As we near the end of Mad Men some talk of going back to the first season to watch things from the beginning. Many first impressions of Don Draper back in season one was that he wasn’t the type of guy who got mad, but who found a way to remain professional while getting even. (Think the episode ‘Red In The Face’.) Although you certainly can’t take those extremes when working out frustrations over a co-worker or associate, can you identify with these feelings?
You’re in the car on your long commute to work and right in the middle of the conference call, a co-worker who has a habit of jumping in on your sentences, cuts you off.
During a long staff meeting on a beautiful Friday afternoon, a co-worker who was working on a joint project with you throws you under the bus during a discussion and turns things around to make it sound like everything was their idea.
You’re swamped at your desk in the middle of a huge deadline when an associate walks in and starts up about that one topic you two always end up arguing about.
We’ve all been caught by a co-worker, client or associate (or boss even!) who aggravates us to no end. Whether they cut you off in mid-sentence, throw you under the bus in front of other managers, or start up that same aggravating conversation that you two can never agree on, they seem to come up in every line of work, no matter what type of job you have. It’s not that they are downright unprofessional or even that they are necessarily doing it out of spite, but it sure feels like it in the heat of the moment.
Of course, this only happens right when you’ve had the worst night of sleep, the most hectic day of the week or they were out of your favorite morning treat on your way to work. (What do you mean that peppermint latte was only seasonal?) And your immediate reaction is to bite their head off, whisk them out of your office and slam the door in their face. Which you know wouldn’t fix the problem, but gosh, it sure would feel good at the time!
Dealing with a frustrating person can push your buttons, so when it’s a co-worker, what’s one to do? Don’t jump down the person’s throat – as much as you want to. Instead, try:
- BREATHE. Keeping your cool can start with a deep breath. Focus on yourself and recognize that your entire body is tightening like a coil ready to spring through the ceiling. Just take a moment to stop and breathe. Blowing up while red-faced like an 80’s professional wrestler (Sid Vicious, anyone?) isn’t going to fix anything. It might just be what this person is secretly angling for, too!
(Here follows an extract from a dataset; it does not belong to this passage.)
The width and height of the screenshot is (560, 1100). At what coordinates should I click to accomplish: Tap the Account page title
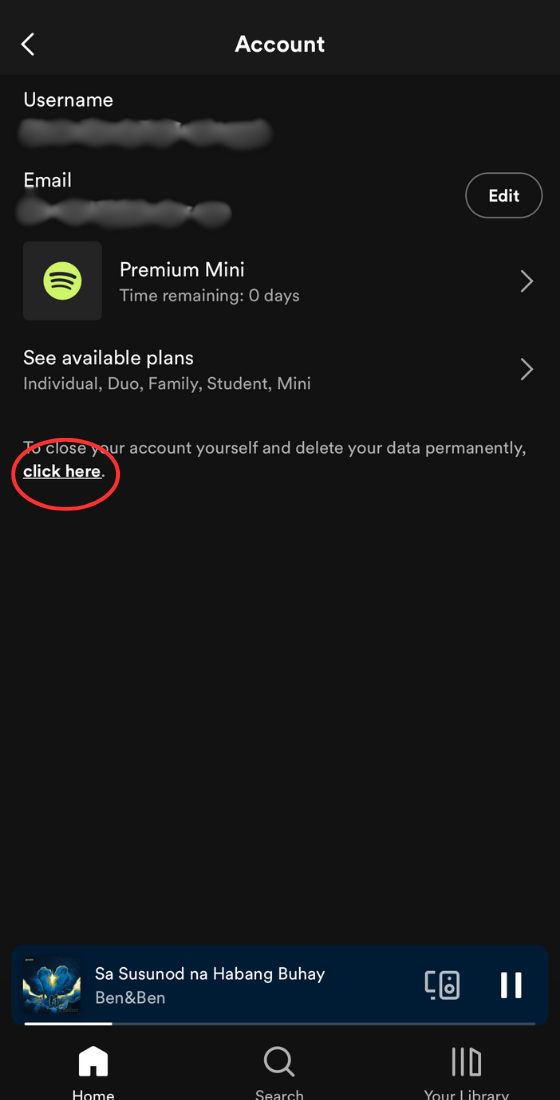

- BACK-UP. Perspective about the immediate situation and what’s been building up inside you throughout the day might help you to identify that you’re not as upset at this person as is warranted. Remember, this day started out bad when they messed up your latte and then you got caught in traffic! Don’t take out something unrelated on this person, even if they did just get under your skin about something. Take a step back and evaluate the immediate as objectively as possible to avoid saying something off the cuff that you’ll regret. Offer a polite excuse or small compromise to gain some distance.
- BUFFER. Once you’ve removed yourself from the emotion of the stressful situation and evaluated why you felt like tossing your stapler at this person, take the buffer to allow yourself time to calm down and mull over your reaction. In the middle of the Friday afternoon staff meeting you might not have but more than a few minutes, but you can always try a polite ‘let me toss some ideas around and follow-up with you Monday’ to buy yourself some time. Even though you might not want to leave the situation unresolved, if you can, it gives both parties an opportunity to reflect on what just happened. Give yourself time to vent privately (to a non co-worker off of office property) before coming back to resolve the issue in a more business-like manner.
- BOTTOM LINE. When you do come back to this situation with this frustrating person, keep to the bottom line and don’t drag all sorts of other things into it. It might seem relevant to you to explain to this person that they push your buttons with their snide remarks or backhanded compliments, but that’s not going to be productive in the long term. It would, most likely, make things worse overall. Remember, you buffered yourself to (hopefully) gain a day or two to vent to someone else about the irritating level of the situation! Always strive to be calm and collected, no matter how irritated, so as to keep yourself from going down to their level. You work hard to do a good job and allowing yourself to get wrapped up in the aggravating nature of office politics (or the politics of this individual) doesn’t honor all your hard work. Sticking to the task at hand will keep everything moving.
We can’t always pick who we work with, but we always have the power to choose what we allow ourselves to get involved with. When it comes to those rough days, it’s not a matter of getting even (Sorry, Mr. Draper!) but a matter of staying focused on the goal [getting the job done] and not getting wrapped up in the emotion of the moment.